BEGIN Information provided

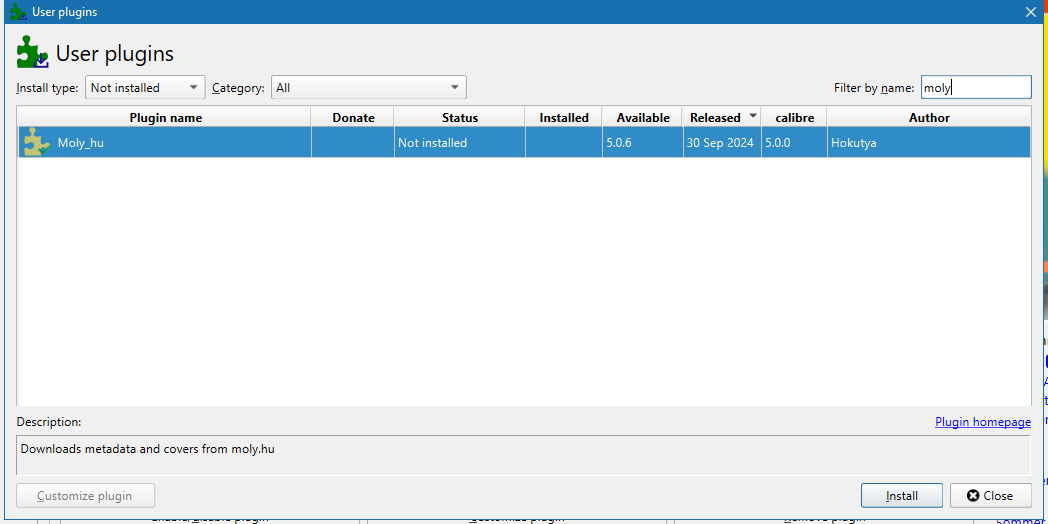Screen dimensions: 1048x524
Task: Install the selected Moly_hu plugin
Action: (x=902, y=496)
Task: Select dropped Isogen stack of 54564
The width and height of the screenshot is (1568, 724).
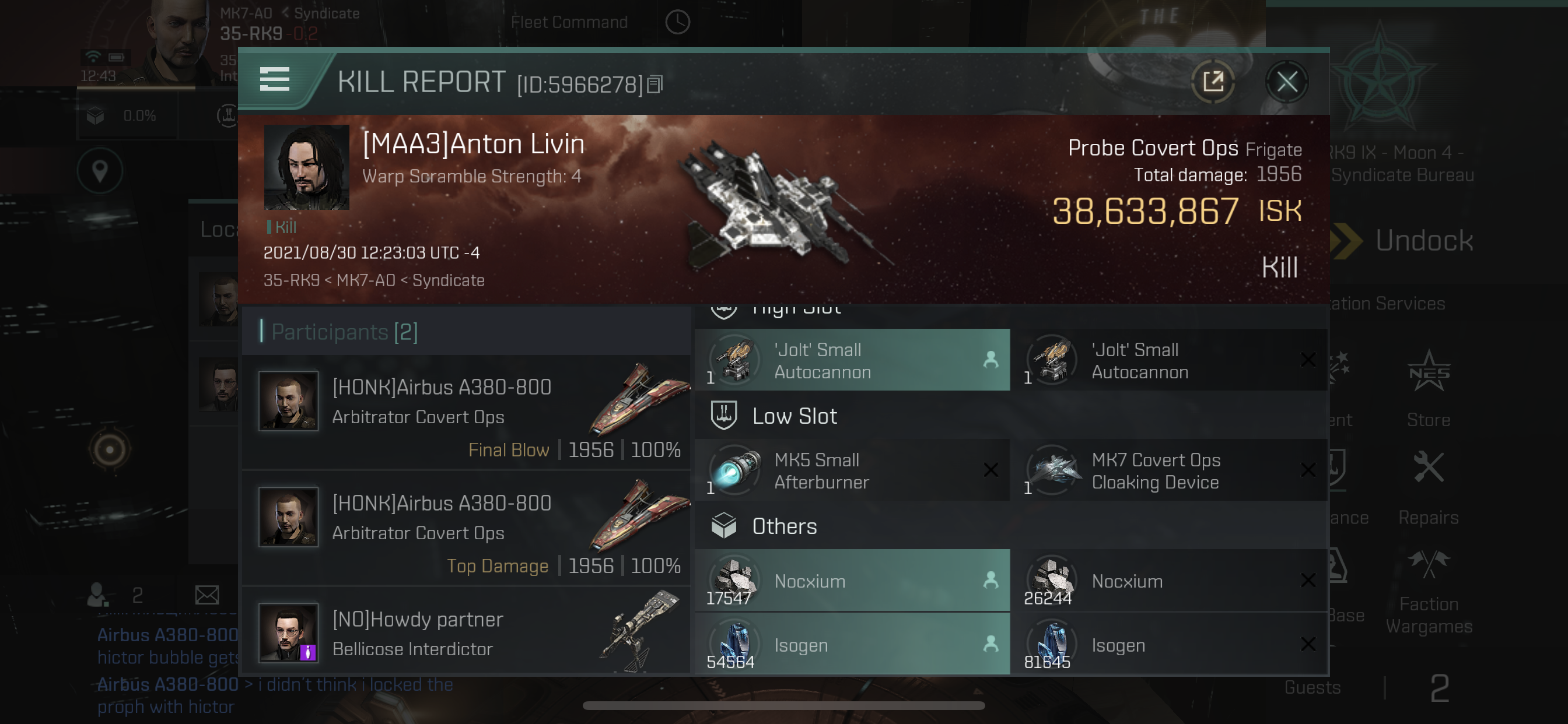Action: coord(852,644)
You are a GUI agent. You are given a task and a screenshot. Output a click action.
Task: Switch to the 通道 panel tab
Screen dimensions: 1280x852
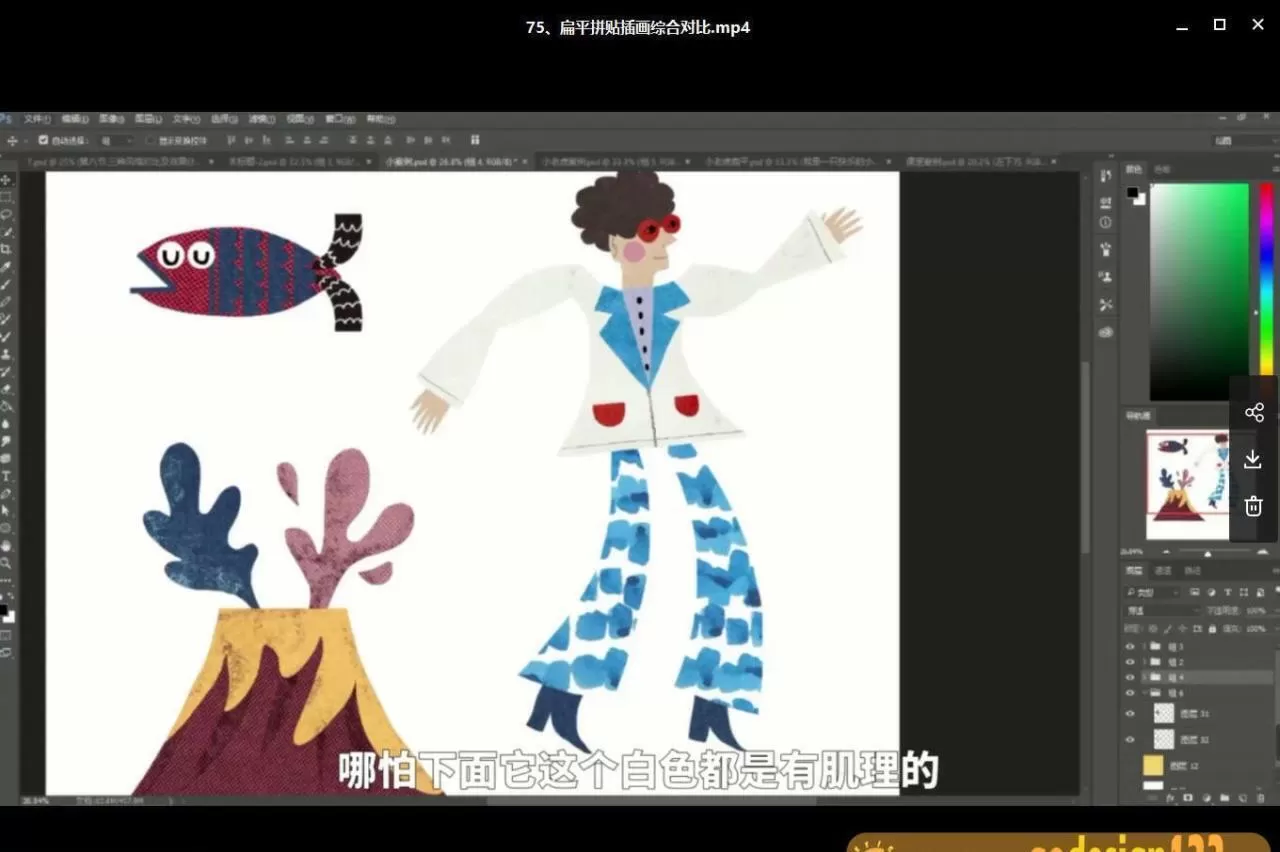[1164, 571]
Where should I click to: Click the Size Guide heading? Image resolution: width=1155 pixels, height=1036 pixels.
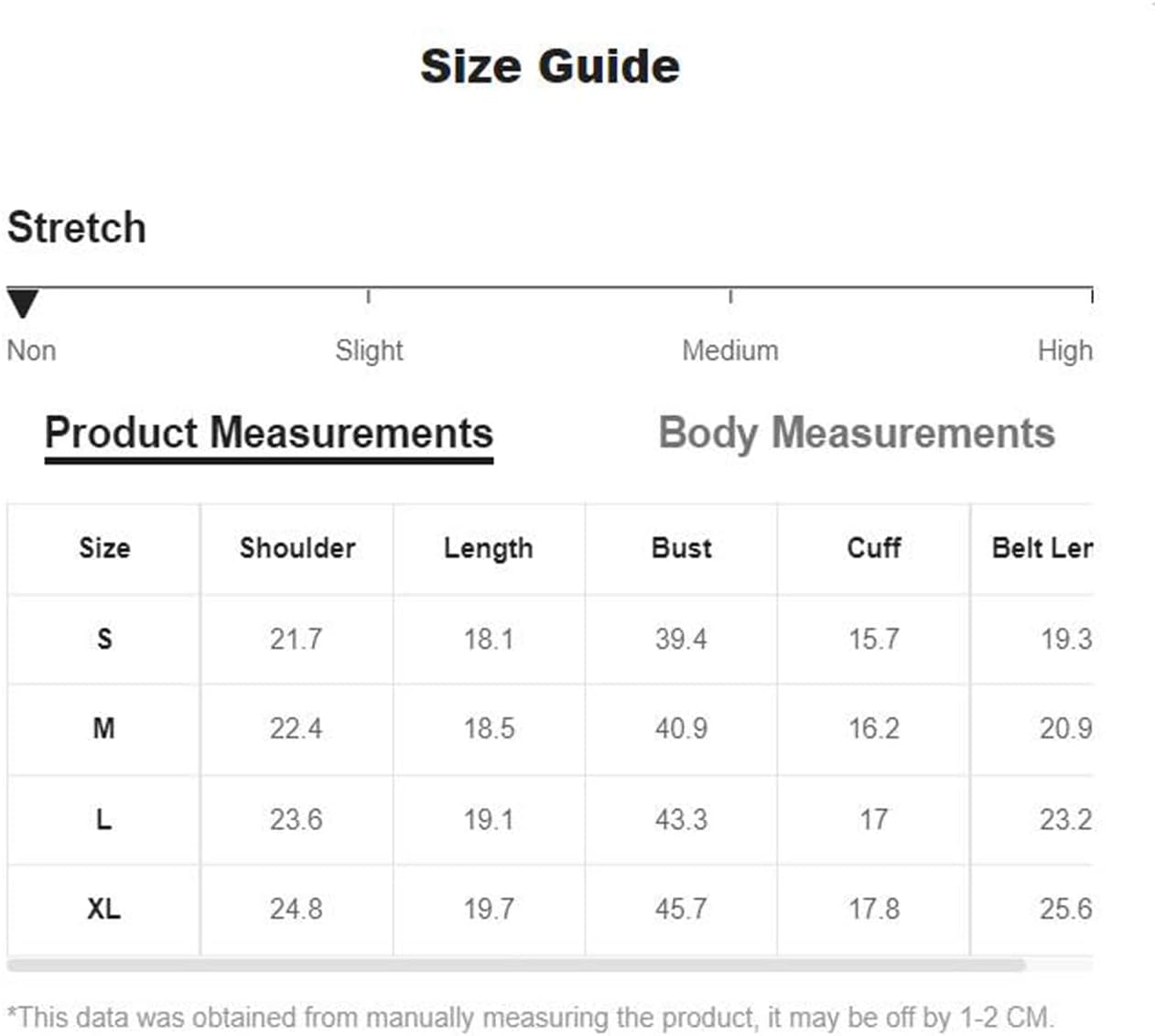pos(550,66)
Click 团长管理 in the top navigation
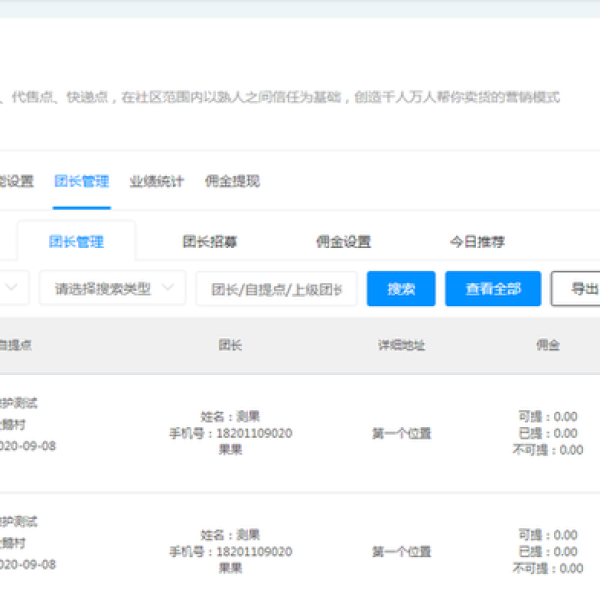Screen dimensions: 600x600 pyautogui.click(x=82, y=181)
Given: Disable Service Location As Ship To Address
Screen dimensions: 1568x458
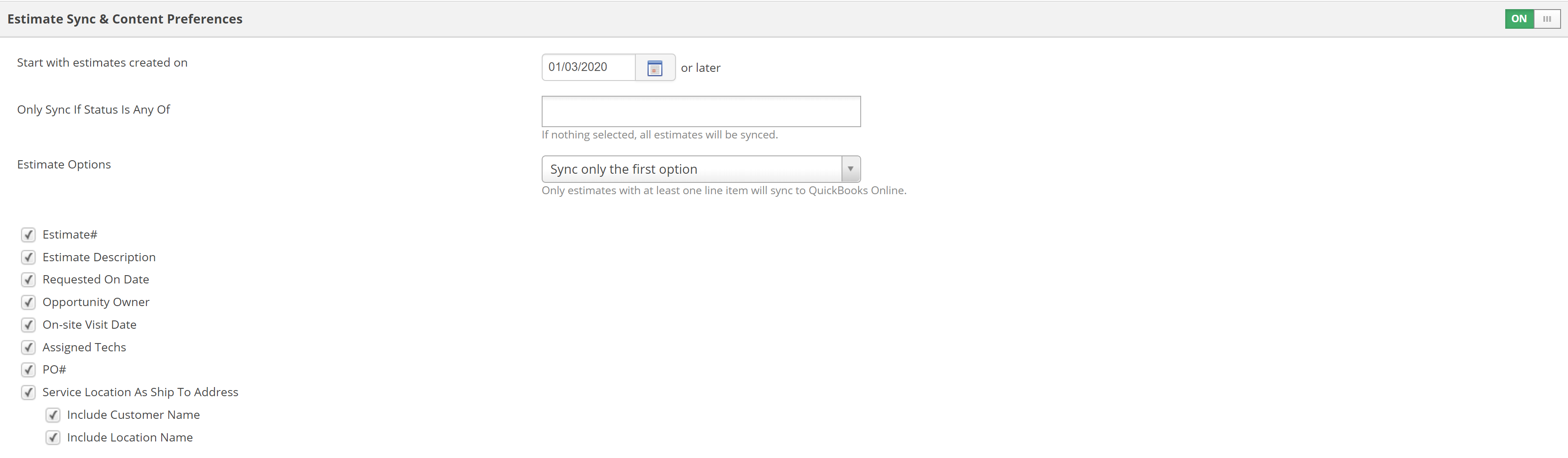Looking at the screenshot, I should pos(28,392).
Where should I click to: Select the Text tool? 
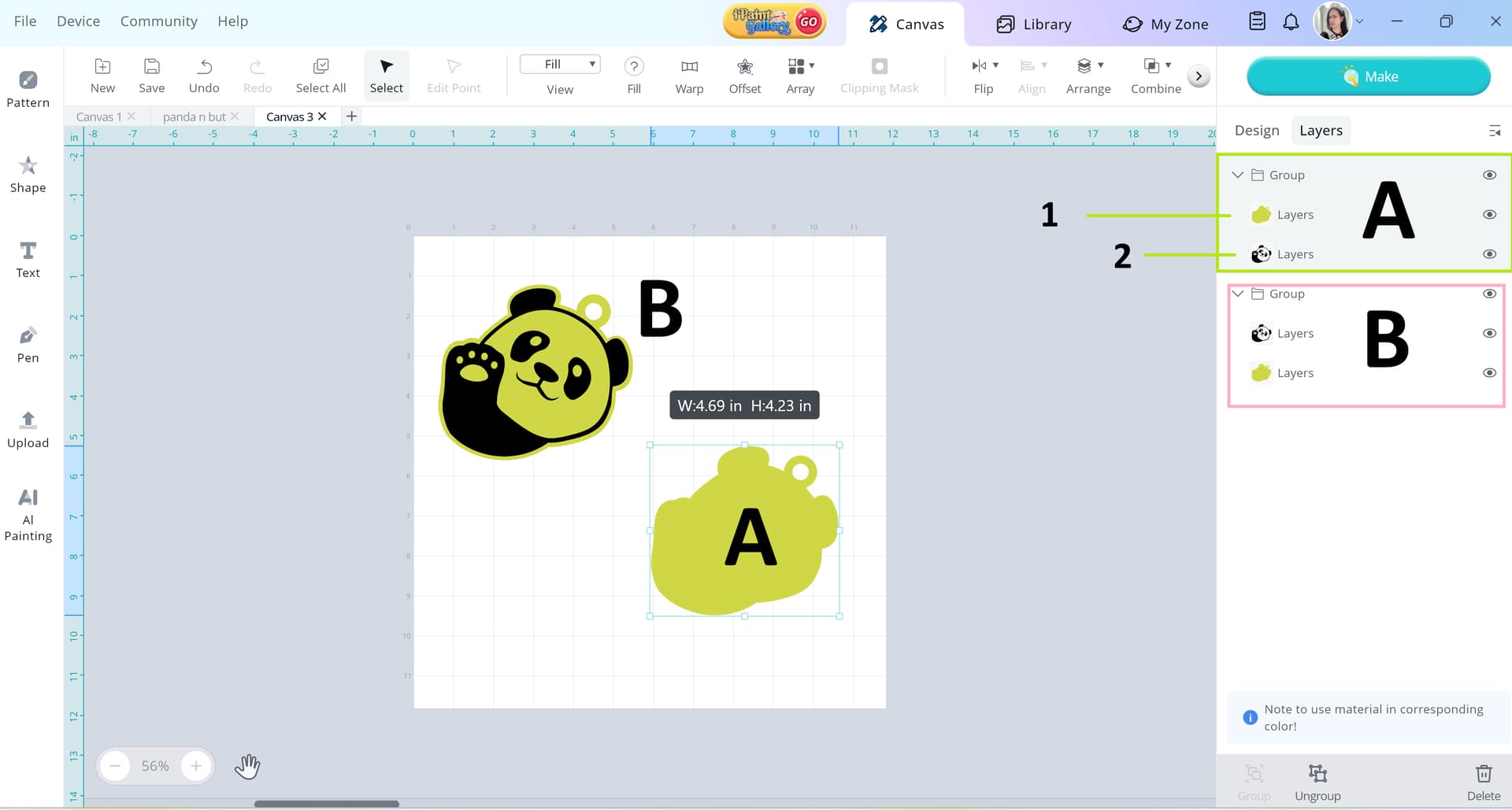point(28,259)
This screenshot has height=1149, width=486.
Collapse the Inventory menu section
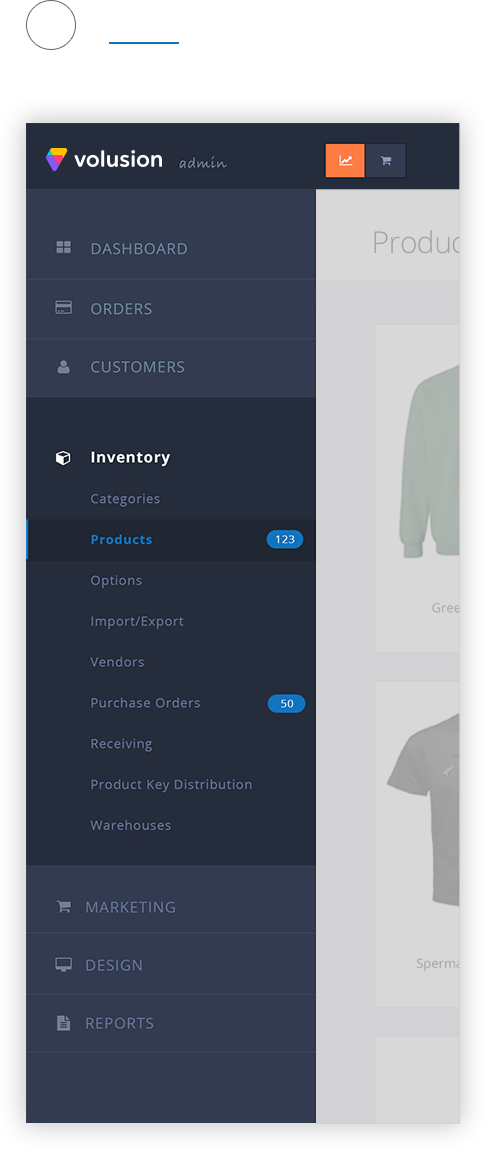pos(130,457)
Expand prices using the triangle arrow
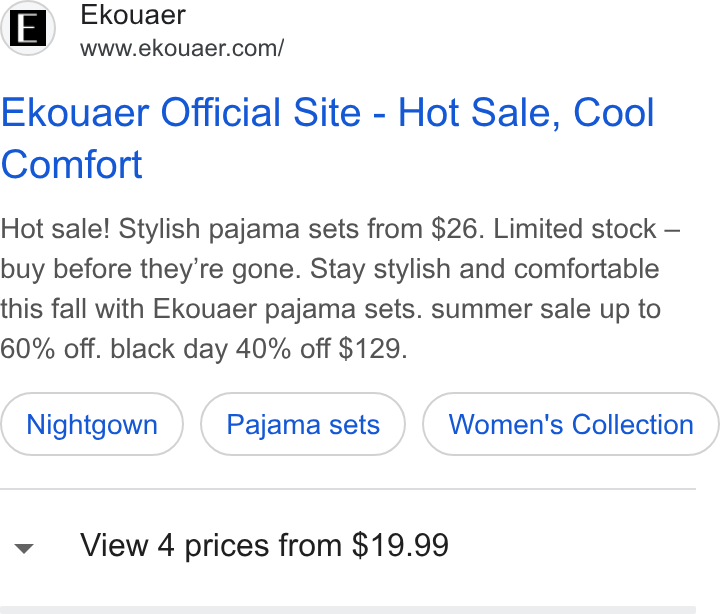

END Information provided

Please copy the data above word for word, but only from the line that contains "Task: Switch to the 通道 panel tab" through the final line, both included, and without the pictures.

Task: Switch to the 通道 panel tab
Screen dimensions: 1280x852
[1164, 571]
Where should I click to: Click the Size Guide heading? Image resolution: width=1155 pixels, height=1036 pixels.
pos(550,66)
Click 团长管理 in the top navigation
Screen dimensions: 600x600 pyautogui.click(x=82, y=181)
Given: Disable Service Location As Ship To Address
Screen dimensions: 1568x458
Looking at the screenshot, I should pos(28,392).
Where should I click to: Select the Text tool? 
point(28,259)
This screenshot has height=1149, width=486.
Collapse the Inventory menu section
pos(130,457)
Expand prices using the triangle arrow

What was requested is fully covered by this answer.